Wednesday, June 19, 2013

Teach 'Em Well

Pardon me while I'm gettin' on my soap box.

Right now I have a young man weed eating all of the fox tails that have about darn near taken over the farm. He is a sophomore in high school and has called my husband asking for work. He is wanting to work this Summer to obviously make some money and be productive. I am thankful to see a work ethic being formed and shaped, parents instilling a sense of drive in their boy, and I'm thankful to be able to give someone a job. Work is a beautiful thing.

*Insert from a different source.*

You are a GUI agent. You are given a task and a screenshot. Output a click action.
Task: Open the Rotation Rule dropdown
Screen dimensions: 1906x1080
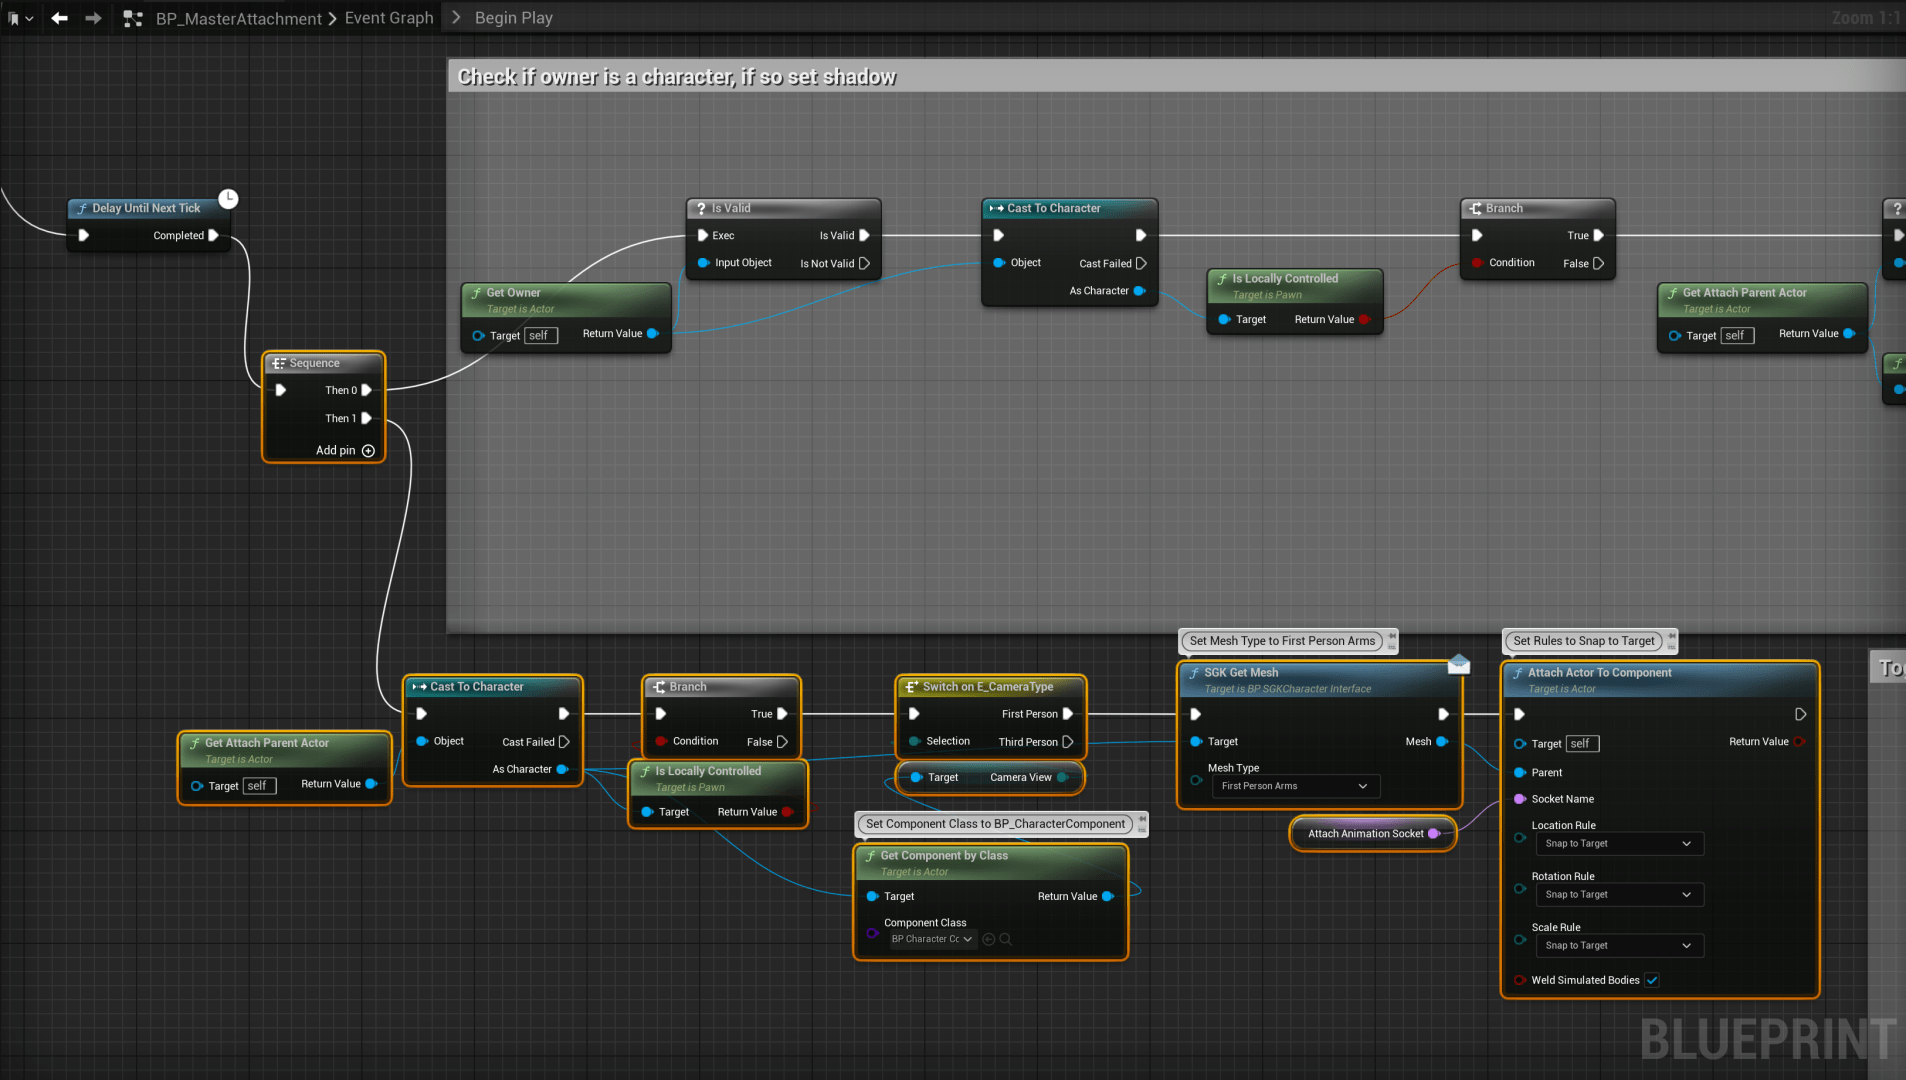tap(1618, 895)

I get very frustrated and flustered at our culture these days. There is this mentality that hard work is for the 'lower class' or for those who aren't smart enough to go to college. No one wants to sweat, work, do physical labor, and just plain 'get after it' when it comes to making a living. We are told that it is better to make money with our brain than with our brawn. I want to reply to this, "Why not both?"

We have a sea of boys and girls, young people, and adults who don't know how to work. Sure, they have skills that they learned in college that has prepared them for a job that they are desiring, but do they know how to do any of the day to day stuff? Do they know how to mow a lawn and fix the lawn mower when it breaks down? Do they know how to replace a faucet, fix a creaky door, patch a hole in the wall, change the oil in the car, and so on? Can they cook a meal, clean the bathrooms, do laundry, and maintain a home? Do they have any life skills that are needed for our more basic needs?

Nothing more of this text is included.